*WORK INSTRUCTION:*
In the entries that follow, find the line containing "This screenshot has width=644, height=356."; from there, copy every line exactly through the line containing "Screen dimensions: 868x399".

*SUPPLIED DATA:*
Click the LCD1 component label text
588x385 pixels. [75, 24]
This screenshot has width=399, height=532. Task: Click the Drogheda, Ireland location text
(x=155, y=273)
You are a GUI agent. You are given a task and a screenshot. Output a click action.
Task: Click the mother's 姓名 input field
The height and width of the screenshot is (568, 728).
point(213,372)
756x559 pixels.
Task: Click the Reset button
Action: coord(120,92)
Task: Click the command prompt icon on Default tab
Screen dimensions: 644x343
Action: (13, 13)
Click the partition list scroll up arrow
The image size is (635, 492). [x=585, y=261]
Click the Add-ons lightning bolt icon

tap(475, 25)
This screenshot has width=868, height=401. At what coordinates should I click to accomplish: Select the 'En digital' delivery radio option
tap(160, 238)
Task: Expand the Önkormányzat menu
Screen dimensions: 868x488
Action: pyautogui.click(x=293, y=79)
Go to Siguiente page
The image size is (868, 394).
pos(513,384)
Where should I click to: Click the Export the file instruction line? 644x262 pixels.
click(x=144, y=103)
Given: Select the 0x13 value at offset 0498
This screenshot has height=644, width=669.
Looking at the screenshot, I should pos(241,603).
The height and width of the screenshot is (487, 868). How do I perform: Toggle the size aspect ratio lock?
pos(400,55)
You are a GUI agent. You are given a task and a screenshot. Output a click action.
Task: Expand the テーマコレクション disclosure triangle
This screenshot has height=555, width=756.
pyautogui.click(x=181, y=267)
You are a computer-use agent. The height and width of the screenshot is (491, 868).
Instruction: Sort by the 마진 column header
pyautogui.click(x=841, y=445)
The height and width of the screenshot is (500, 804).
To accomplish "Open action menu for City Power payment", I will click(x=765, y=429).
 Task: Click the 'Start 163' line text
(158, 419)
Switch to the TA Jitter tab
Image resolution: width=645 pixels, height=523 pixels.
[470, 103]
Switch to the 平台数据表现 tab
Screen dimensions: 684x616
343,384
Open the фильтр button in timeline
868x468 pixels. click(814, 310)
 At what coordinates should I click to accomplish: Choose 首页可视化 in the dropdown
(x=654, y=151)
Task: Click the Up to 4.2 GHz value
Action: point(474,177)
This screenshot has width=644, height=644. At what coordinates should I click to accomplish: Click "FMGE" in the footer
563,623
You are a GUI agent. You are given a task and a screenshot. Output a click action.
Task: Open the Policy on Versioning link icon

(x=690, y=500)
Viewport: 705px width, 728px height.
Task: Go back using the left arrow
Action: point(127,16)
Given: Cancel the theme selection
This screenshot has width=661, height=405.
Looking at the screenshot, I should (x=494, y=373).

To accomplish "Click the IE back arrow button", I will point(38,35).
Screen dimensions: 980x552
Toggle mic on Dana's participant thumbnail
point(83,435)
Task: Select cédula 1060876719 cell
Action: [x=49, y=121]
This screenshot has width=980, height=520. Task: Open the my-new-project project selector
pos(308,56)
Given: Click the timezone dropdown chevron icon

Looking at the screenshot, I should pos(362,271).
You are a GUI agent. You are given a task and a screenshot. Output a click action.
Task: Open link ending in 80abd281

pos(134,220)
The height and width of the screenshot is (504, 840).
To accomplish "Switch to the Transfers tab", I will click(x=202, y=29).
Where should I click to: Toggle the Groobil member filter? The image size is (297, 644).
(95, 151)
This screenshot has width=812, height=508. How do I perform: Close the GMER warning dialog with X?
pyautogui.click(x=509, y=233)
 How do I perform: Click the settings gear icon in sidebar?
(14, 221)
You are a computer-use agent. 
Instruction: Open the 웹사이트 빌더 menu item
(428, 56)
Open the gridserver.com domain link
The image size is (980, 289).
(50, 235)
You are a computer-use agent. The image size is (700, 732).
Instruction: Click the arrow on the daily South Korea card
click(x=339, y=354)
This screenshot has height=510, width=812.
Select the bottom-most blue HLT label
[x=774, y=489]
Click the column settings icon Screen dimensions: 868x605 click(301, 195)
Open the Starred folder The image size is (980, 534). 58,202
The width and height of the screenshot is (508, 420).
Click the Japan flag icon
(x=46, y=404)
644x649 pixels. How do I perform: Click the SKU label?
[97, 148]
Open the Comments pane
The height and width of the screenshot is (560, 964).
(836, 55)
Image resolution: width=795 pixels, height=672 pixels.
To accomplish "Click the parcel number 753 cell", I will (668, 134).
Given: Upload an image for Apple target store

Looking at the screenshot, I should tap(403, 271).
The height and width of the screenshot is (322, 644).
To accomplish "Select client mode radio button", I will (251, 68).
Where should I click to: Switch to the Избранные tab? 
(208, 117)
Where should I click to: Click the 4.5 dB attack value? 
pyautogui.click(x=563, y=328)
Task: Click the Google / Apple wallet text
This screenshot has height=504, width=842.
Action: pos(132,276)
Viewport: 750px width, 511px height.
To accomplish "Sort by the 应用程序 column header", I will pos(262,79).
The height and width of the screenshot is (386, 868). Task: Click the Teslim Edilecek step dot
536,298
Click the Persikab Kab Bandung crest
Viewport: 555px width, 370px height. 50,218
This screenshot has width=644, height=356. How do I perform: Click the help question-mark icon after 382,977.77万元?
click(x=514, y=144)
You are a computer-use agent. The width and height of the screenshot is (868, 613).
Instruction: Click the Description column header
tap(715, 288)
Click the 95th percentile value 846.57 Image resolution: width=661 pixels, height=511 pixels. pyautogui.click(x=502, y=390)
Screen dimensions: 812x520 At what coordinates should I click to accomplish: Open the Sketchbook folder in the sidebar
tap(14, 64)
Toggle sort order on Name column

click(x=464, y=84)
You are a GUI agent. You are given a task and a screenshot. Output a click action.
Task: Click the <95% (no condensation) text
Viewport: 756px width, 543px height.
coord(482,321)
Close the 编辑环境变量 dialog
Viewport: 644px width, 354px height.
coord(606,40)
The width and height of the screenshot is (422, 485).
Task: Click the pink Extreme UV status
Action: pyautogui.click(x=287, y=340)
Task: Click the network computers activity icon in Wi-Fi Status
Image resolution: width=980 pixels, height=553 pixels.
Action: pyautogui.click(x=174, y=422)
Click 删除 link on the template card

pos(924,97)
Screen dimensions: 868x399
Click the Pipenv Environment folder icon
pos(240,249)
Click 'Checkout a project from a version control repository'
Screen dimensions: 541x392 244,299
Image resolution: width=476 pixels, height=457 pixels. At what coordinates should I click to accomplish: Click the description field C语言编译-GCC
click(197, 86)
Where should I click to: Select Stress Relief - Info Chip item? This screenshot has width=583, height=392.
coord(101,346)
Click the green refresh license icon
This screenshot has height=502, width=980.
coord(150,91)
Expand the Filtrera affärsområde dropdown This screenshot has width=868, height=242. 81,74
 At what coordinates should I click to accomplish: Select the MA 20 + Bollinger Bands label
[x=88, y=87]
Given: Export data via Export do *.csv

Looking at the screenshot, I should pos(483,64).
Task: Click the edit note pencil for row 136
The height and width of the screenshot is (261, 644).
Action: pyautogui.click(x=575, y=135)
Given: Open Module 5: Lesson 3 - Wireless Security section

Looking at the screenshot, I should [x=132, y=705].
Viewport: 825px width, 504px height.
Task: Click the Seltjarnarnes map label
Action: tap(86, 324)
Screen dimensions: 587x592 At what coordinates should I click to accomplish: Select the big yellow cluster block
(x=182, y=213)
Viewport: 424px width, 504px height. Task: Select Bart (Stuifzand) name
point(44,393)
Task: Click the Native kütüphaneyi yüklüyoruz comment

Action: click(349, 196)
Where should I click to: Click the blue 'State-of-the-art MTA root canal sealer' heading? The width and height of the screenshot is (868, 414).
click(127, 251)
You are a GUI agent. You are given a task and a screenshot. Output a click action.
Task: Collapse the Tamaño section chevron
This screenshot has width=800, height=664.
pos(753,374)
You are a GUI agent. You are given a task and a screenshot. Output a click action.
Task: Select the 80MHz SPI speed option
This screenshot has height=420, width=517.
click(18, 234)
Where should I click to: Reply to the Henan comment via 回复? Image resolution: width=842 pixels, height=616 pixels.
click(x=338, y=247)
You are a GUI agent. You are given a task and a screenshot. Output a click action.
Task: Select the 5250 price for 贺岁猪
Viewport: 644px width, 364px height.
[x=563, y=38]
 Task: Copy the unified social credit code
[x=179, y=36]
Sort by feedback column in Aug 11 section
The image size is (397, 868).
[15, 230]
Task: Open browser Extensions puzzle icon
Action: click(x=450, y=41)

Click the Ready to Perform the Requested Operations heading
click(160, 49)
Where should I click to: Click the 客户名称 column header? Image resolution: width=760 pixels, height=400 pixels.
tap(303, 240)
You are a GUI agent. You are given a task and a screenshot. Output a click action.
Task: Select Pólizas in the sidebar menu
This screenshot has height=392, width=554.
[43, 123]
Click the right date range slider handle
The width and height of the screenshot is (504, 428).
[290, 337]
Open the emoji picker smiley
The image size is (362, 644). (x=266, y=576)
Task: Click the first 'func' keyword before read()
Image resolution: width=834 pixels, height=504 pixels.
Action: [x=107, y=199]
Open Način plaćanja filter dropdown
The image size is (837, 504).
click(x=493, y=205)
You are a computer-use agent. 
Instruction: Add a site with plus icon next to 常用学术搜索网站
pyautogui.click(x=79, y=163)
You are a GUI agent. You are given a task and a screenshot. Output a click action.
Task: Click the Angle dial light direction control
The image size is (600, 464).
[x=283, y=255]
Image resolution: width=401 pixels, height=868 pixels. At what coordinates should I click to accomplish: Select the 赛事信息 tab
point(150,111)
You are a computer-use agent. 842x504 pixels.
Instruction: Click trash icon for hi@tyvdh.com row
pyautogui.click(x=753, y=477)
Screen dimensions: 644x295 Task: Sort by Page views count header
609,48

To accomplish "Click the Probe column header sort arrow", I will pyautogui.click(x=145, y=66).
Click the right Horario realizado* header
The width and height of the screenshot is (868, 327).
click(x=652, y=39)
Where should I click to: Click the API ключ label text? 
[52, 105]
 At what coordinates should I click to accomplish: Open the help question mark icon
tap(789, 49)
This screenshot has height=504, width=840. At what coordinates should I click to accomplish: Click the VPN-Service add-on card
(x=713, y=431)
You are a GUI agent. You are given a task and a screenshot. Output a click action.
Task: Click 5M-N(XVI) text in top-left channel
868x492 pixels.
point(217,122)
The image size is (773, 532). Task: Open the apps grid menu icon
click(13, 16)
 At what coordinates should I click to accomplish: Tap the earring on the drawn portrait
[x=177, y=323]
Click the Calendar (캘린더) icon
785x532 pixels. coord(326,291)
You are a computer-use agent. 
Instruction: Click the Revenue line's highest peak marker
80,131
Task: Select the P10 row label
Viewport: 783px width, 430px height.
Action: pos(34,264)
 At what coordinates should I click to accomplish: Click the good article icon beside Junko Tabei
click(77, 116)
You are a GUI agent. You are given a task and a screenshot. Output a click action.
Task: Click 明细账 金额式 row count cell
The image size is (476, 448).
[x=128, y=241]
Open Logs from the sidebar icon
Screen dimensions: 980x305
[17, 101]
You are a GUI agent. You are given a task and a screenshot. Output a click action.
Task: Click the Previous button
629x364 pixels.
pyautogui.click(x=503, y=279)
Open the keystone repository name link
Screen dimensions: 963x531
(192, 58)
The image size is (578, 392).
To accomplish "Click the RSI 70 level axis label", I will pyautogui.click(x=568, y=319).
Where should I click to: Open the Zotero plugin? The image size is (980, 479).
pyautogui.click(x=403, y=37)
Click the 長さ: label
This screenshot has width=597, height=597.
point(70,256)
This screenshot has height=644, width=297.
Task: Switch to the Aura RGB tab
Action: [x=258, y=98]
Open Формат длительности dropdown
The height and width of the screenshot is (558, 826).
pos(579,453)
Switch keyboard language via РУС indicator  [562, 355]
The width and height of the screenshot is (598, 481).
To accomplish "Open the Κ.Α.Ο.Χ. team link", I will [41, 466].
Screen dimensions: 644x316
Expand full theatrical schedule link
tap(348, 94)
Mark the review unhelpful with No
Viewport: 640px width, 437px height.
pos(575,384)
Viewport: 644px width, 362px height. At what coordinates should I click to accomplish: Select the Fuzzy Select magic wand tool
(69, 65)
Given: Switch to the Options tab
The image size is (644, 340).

*WRITTEN SOLUTION:*
This screenshot has width=644, height=356. How do I perform: Click the help question-mark icon after 382,977.77万元?
click(x=514, y=144)
You are a computer-use agent. The width and height of the screenshot is (868, 613).
Instruction: Click the Description column header
tap(715, 288)
Click the 95th percentile value 846.57 Image resolution: width=661 pixels, height=511 pixels. pyautogui.click(x=502, y=390)
Screen dimensions: 812x520 At what coordinates should I click to accomplish: Open the Sketchbook folder in the sidebar
tap(14, 64)
Toggle sort order on Name column

click(x=464, y=84)
You are a GUI agent. You are given a task and a screenshot. Output a click action.
Task: Click the <95% (no condensation) text
Viewport: 756px width, 543px height.
coord(482,321)
Close the 编辑环境变量 dialog
Viewport: 644px width, 354px height.
coord(606,40)
The width and height of the screenshot is (422, 485).
Task: Click the pink Extreme UV status
Action: pyautogui.click(x=287, y=340)
Task: Click the network computers activity icon in Wi-Fi Status
Image resolution: width=980 pixels, height=553 pixels.
Action: pyautogui.click(x=174, y=422)
Click 删除 link on the template card

pos(924,97)
Screen dimensions: 868x399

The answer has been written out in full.